How Nerdy Newt Gingrich broke politics forever through C-SPAN...he pioneered Trump-style politics

basquebromance

Diamond Member
Nov 26, 2015
109,396
27,002
2,220
“Happy 40th birthday, C-SPAN. We need you more than ever,” writesThe Washington Post

Gingrich says the nation owes C-SPAN “a big vote of gratitude for empowering citizenship in the television age,” while the liberal journalist Josh Marshall, who agrees with Gingrich on little else, says it “is one of the few, unmitigated pluses in the modern media world.”

Anytime so many people agree about something, there’s usually reason for suspicion.

the secret is politicians love C-SPAN for the opportunity to grandstand.

What if C-SPAN is not an anachronism, but an author of today’s political chaos?

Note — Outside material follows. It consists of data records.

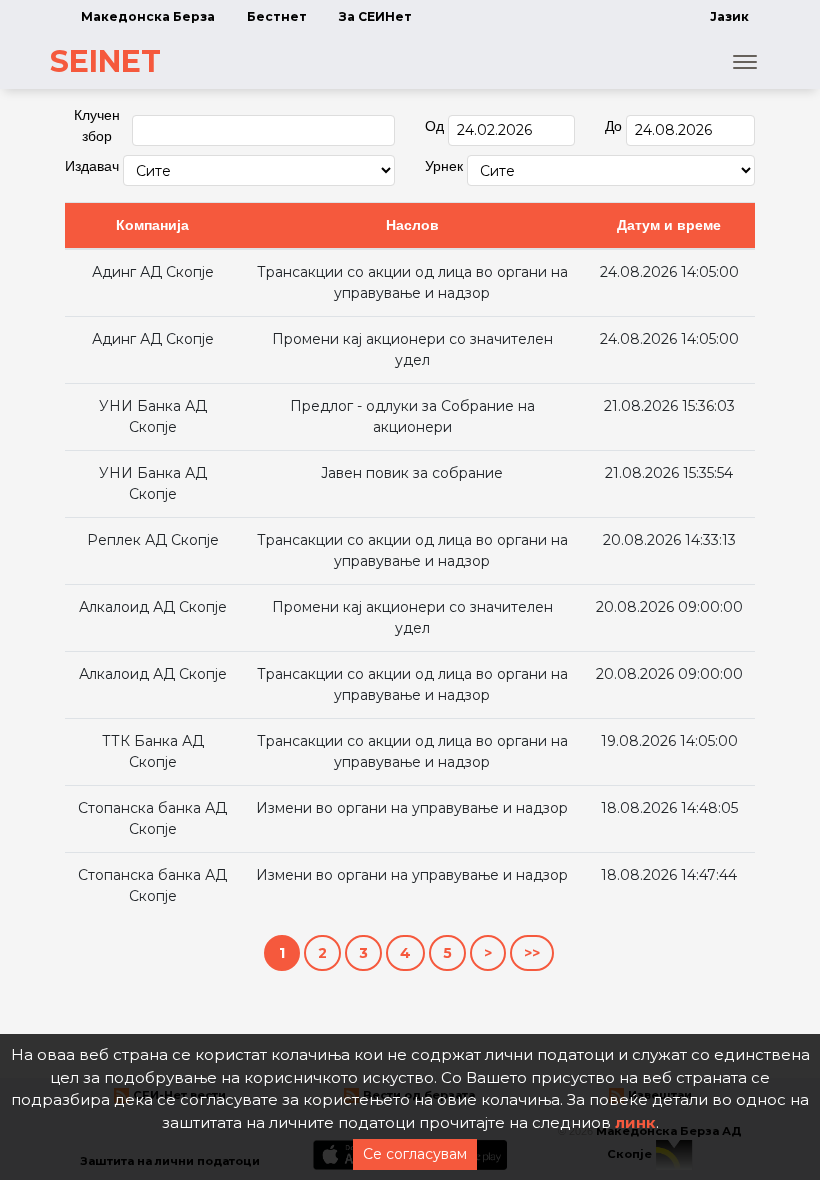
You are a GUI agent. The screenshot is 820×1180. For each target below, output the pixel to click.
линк (635, 1122)
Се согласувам (415, 1154)
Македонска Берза (148, 16)
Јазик (729, 16)
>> (532, 953)
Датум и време (669, 225)
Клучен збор (97, 125)
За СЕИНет (375, 16)
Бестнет (277, 16)
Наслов (412, 225)
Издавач (92, 166)
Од (434, 126)
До (613, 126)
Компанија (152, 225)
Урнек (444, 166)
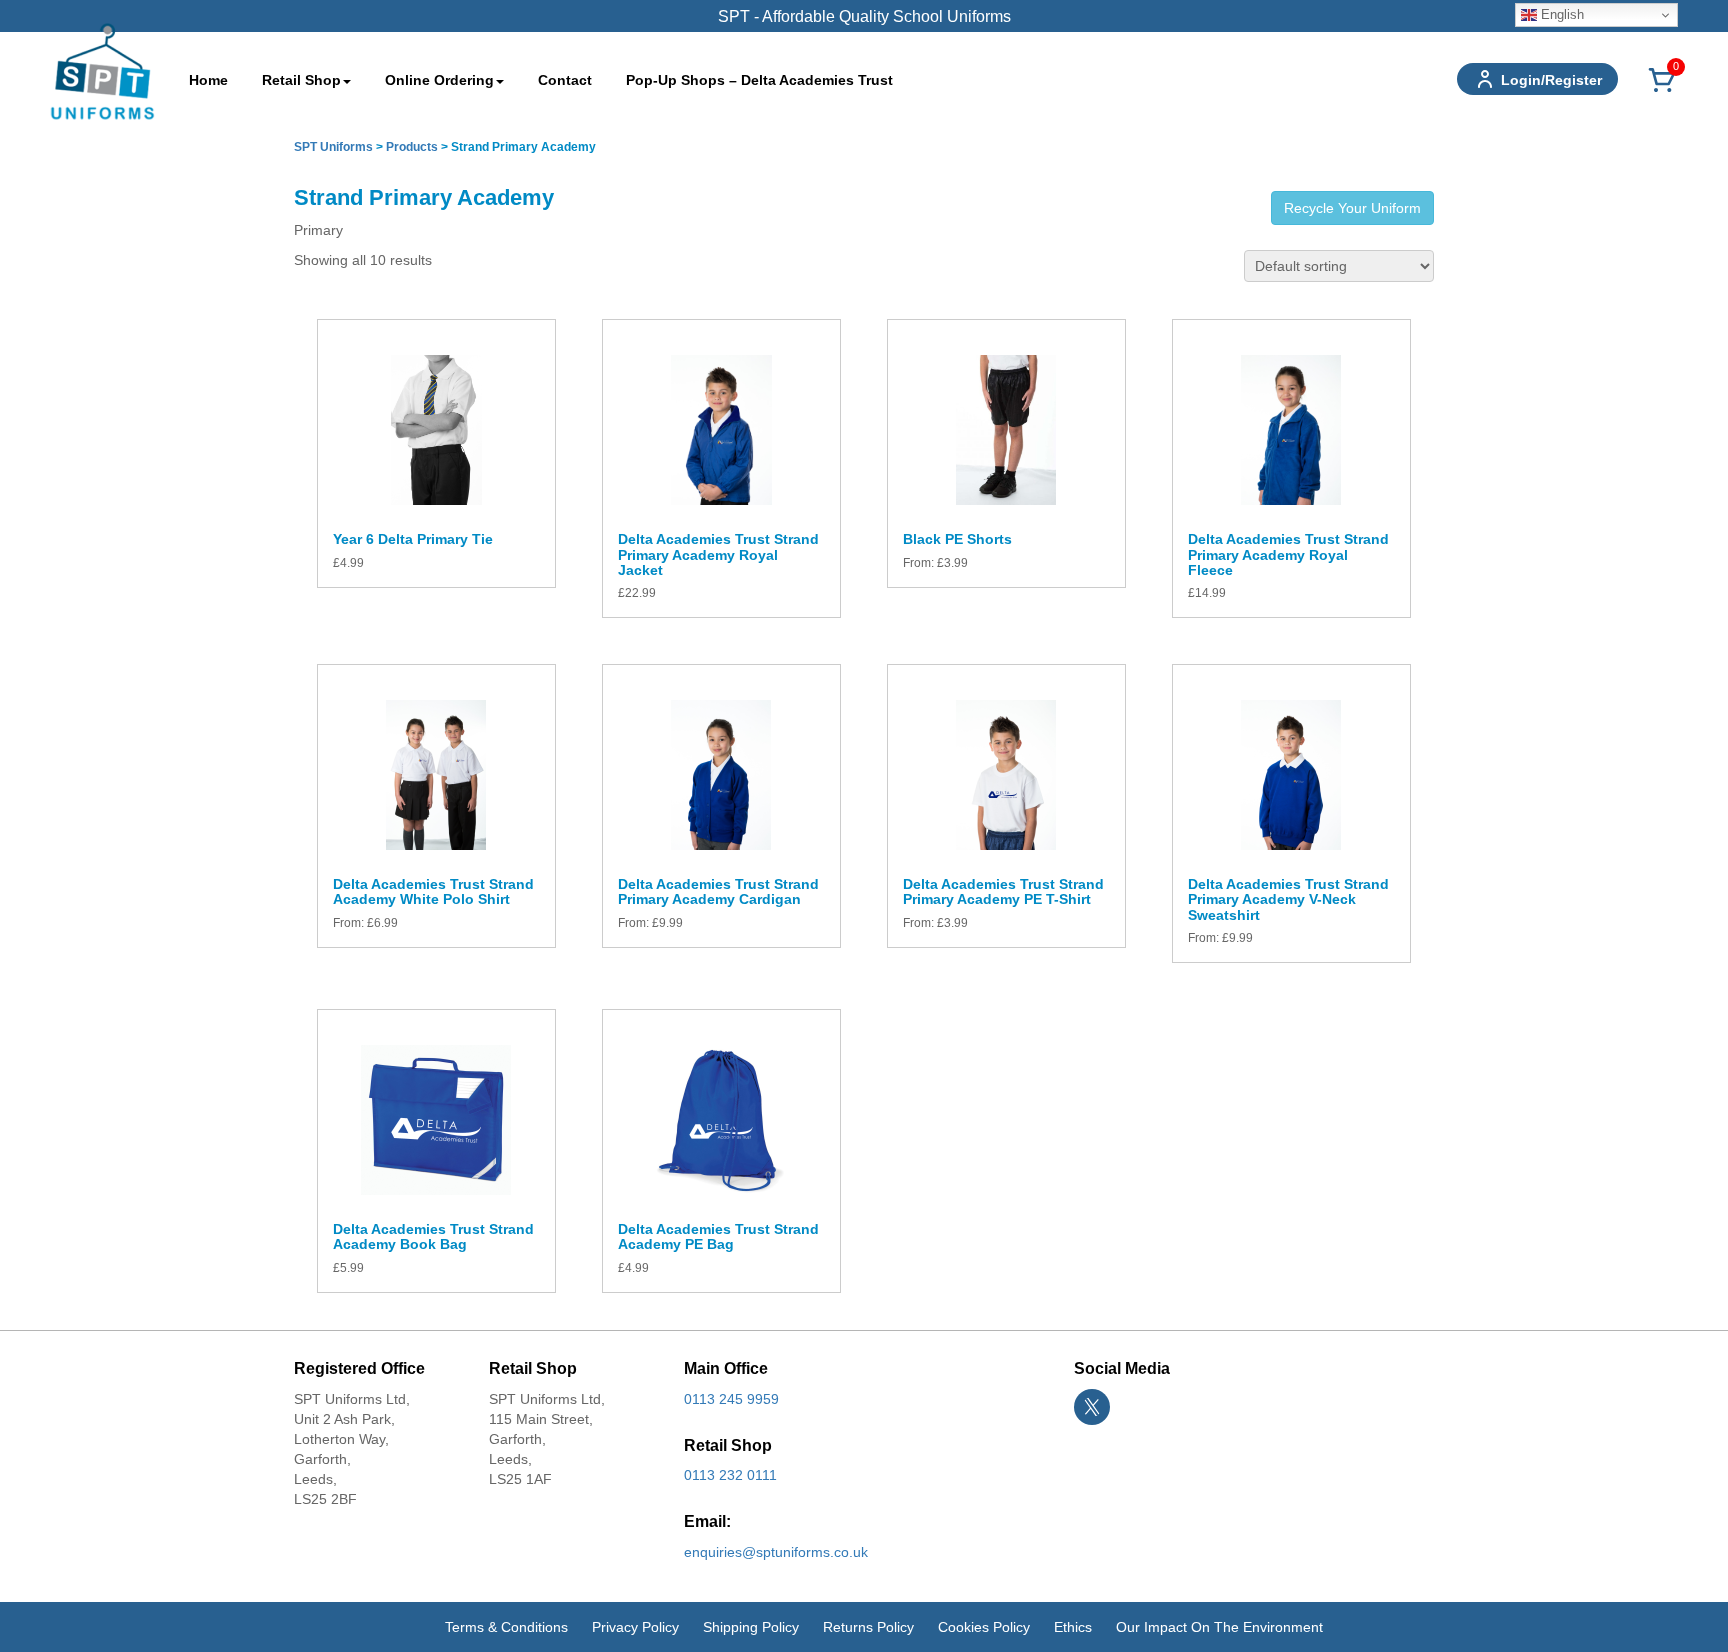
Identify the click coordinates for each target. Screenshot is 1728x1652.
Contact (565, 80)
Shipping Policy (751, 1627)
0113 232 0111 (730, 1475)
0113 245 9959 (731, 1399)
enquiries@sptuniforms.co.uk (776, 1552)
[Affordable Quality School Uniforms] (102, 70)
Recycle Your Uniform (1352, 208)
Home (208, 80)
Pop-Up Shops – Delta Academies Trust (759, 80)
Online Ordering (439, 80)
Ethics (1073, 1627)
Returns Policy (868, 1627)
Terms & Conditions (506, 1627)
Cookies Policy (984, 1627)
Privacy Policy (635, 1627)
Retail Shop (301, 80)
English (1560, 14)
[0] (1662, 91)
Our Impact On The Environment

"The House, which limits the length of debate over legislation, has a rule allowing so-called special orders—permission to give lengthy speeches at the end of each legislative day. These have long been a means by which congressmen could read into the Congressional Record various matters of importance to their constituents, usually matters of trivia. But Gingrich, concerned less with the Record than with the potential television audience, began to use special orders regularly as his platform for advancing ideas and, especially, for attacking the Democratic majority."

Once, in 1984, Tip O’Neill, annoyed at Gingrich, had cameras pan to show that no one was listening to some stem-winder.

When the public doesn’t think of its institutions as formative but as performative—when the presidency and Congress are just stages for individual performance art … they become harder to trust.